Caneberries have to be selected first for productivity and disease resistance in the environment where it will be grown, and second, but just as important, for fruit quality in that environment. For instance raspberry varieties developed for the Pacific Northwest have poor vigor in North Carolina. Blackberries are somewhat easier to adapt to the South because there were many varieties released from a southern breeding program in Arkansas, or from a federal breeding program in Maryland, so they tend to be more heat adapted.

Production practices, such as the amount of nitrogen, rainfall or irrigation, can also affect fruit quality. Drought and heat can greatly reduce raspberry fruit size, while irrigation within 8 hours of picking can soften blackberries; water droplets standing on the surface of blackberries can cause a reddening effect. Food safety issues need to be considered both with choice of fertilizer and with irrigation source in order to reduce food contamination risks. Above all, avoid putting soft, decayed or injured berries into the packs. These fruit will accelerate decay of the whole pack.

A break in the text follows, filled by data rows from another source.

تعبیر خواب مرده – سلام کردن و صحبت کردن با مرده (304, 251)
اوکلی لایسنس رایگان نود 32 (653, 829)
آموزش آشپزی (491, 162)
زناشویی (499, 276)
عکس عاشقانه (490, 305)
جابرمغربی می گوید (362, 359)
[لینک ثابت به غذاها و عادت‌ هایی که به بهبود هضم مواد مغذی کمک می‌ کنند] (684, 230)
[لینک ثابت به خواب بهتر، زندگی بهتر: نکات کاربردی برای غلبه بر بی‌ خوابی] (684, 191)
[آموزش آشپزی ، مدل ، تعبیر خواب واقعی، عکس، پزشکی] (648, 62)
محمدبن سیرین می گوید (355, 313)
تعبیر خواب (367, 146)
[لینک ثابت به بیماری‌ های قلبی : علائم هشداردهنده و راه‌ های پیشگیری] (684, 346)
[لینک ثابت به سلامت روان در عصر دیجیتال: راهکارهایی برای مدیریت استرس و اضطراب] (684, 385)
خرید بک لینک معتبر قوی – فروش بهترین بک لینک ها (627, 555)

As mentioned earlier, fruit are harvested into their final container in the field. Essentially there are only two handling steps: the initial harvest and final consumer use. Fruit are usually taken to an in-field grading shed mounted on a trailer so injured or overripe fruit can be removed. The packs are then placed directly into a refrigerated truck and taken to a distribution/collection point, cooled with forced air and held in cold rooms until loaded for shipment to the buyer’s designated point. Selection of container should center on the type of cooling and effectiveness of the package in allowing air flow. Other factors such as ability of the packs to be stacked, the smoothness of the holes (to avoid fruit injury) and size should be considered when choosing containers. The market sometimes dictates what container size will be harvested for that period, but initial choice of materials and style should be made carefully.

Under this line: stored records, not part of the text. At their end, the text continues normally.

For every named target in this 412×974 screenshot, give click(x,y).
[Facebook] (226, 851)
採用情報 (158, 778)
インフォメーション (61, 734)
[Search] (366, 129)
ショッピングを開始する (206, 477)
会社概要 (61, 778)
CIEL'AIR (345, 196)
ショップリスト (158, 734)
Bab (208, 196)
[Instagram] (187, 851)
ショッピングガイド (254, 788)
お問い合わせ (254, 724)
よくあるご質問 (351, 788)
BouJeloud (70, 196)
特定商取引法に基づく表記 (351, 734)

Cooling can be done by room cooling if pallets of fruit are stacked with aisles between them and the size of the room is adequate for the room to get efficient cooling. Generally, cooling of large amounts of fruit is not efficient unless cool air is forced into and around pallets. This can be done using a tarp and box fan or by building a cold wall at one end of the cooler that has outlets to line up fruit. Cooling is especially critical for raspberries, which can mold in as little as a day if held at 68 degrees F. For each hour in delayed cooling, a day of shelf life is lost. Caneberries can tolerate elevated carbon dioxide (10 to 20 percent) and slightly reduced oxygen levels (10 to 15 percent), but some raspberries can have altered flavor after modified atmosphere (MA) storage. Generally, MA in caneberry is done just before shipment because the fruit must be delivered to consumers within five to 10 days of harvest.

Summary

Consider the following questions before planting blackberries:

  • What is your market: local or national?
  • What varieties will suit your market (large, softer, good flavor, size, firmness)?
  • What type of packaging and size of package will you need?
  • What type of system will you use for harvest?
  • What type of cooling facility will you have?
  • Will you be using modified atmosphere during storage and shipment?
  • What are your food safety hazard points from production through shipment and sales?

Major issues that make caneberries different in handling:

  • No protective cuticle.
  • High respiration rate.
  • High rate of weight loss.
  • Have to be picked near full ripeness.
  • High rate of softening.
  • Susceptible to gray mold (Botrytis cinerea).
  • Blackberries can turn red.
  • Raspberries can turn purple.
  • Maximum shelf life is short (two days to two weeks).